# [TASK]
Only lines holding the word "computer" are wanted. Copy them from the listing below.

# [DATA SUPPLIED]
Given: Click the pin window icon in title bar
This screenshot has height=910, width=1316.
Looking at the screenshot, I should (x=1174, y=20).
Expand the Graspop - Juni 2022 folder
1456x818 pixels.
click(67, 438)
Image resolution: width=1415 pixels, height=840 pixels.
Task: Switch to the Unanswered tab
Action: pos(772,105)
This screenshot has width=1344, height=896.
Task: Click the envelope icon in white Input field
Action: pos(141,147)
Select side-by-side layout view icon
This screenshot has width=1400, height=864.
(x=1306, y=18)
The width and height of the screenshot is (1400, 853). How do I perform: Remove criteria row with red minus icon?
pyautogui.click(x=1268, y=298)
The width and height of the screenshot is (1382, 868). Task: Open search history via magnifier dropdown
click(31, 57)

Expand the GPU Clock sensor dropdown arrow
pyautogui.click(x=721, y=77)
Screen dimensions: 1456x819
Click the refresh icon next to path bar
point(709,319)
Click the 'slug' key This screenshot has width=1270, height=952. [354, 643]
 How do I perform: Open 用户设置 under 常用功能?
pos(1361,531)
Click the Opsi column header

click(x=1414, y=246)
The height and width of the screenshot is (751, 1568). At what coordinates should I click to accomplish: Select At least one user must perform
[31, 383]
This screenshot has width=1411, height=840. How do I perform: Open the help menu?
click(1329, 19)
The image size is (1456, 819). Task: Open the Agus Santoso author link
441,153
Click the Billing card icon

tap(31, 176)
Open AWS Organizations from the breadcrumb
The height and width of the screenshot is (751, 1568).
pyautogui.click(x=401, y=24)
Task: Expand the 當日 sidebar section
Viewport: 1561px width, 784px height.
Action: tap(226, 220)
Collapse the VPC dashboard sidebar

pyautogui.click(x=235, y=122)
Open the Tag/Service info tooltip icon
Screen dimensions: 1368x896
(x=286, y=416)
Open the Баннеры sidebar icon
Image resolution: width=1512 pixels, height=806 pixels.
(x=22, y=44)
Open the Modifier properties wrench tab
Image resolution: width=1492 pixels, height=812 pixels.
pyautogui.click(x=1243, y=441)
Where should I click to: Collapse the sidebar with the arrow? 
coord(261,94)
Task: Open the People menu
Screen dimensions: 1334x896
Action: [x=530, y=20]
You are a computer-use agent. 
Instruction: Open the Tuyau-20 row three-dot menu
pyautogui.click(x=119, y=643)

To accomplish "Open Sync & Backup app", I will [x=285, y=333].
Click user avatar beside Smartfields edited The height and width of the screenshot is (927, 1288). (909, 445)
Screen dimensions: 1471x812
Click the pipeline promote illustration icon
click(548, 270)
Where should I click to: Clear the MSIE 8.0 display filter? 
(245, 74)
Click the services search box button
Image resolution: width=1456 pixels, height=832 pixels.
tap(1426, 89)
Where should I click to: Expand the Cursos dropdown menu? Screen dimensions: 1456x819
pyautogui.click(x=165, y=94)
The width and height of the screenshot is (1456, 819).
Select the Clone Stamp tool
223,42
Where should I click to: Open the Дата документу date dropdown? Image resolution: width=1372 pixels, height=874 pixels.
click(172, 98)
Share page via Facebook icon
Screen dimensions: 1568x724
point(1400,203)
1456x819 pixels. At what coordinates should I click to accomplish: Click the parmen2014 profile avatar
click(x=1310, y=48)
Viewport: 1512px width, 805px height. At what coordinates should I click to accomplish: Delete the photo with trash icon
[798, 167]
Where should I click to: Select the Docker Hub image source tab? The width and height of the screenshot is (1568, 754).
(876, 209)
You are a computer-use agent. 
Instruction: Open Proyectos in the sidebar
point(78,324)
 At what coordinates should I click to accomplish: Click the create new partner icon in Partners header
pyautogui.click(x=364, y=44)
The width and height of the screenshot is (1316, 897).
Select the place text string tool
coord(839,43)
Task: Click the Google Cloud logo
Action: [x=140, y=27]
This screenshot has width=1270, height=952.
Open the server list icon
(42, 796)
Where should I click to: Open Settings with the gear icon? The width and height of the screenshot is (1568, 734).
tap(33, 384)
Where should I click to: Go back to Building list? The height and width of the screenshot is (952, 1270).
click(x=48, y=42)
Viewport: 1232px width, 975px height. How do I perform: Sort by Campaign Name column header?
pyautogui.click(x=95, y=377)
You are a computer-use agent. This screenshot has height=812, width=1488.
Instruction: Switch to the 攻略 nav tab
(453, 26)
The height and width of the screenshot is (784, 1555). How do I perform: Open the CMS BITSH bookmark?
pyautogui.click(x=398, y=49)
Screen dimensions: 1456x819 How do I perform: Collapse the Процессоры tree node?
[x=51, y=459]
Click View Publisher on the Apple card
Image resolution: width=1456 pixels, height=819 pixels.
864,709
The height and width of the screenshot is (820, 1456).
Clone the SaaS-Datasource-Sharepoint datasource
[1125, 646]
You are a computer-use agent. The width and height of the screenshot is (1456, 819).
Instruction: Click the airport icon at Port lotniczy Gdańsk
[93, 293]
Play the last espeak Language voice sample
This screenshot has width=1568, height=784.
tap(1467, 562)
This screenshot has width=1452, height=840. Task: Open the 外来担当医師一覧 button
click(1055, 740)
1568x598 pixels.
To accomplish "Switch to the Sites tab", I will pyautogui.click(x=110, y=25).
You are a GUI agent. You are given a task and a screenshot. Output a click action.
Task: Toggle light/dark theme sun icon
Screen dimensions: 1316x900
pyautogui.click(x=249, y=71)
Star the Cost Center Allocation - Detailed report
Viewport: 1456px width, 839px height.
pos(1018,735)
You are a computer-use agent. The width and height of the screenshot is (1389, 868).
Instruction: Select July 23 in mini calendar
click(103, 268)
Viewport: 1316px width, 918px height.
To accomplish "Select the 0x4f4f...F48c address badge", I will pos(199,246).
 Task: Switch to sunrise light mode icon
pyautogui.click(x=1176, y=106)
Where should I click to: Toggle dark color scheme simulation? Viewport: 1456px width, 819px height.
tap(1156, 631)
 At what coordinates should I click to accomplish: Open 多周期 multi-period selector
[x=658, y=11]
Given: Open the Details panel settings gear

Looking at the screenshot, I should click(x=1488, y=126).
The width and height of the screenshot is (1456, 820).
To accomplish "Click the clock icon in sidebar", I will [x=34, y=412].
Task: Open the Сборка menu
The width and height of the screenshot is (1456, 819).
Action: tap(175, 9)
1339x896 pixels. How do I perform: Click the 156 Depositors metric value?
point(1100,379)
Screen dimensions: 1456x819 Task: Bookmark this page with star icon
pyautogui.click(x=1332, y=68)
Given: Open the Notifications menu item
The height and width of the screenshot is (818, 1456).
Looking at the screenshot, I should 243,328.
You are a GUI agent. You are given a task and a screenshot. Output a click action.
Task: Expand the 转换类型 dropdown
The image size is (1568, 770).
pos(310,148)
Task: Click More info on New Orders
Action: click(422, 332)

# [ANSWER TO THIS TASK]
You are a computer-use agent. 
You are a computer-use agent. 
You are a computer-use agent. This screenshot has height=812, width=1488.
You are a computer-use agent. The width and height of the screenshot is (1456, 819).
You are a computer-use agent. The width and height of the screenshot is (1389, 868).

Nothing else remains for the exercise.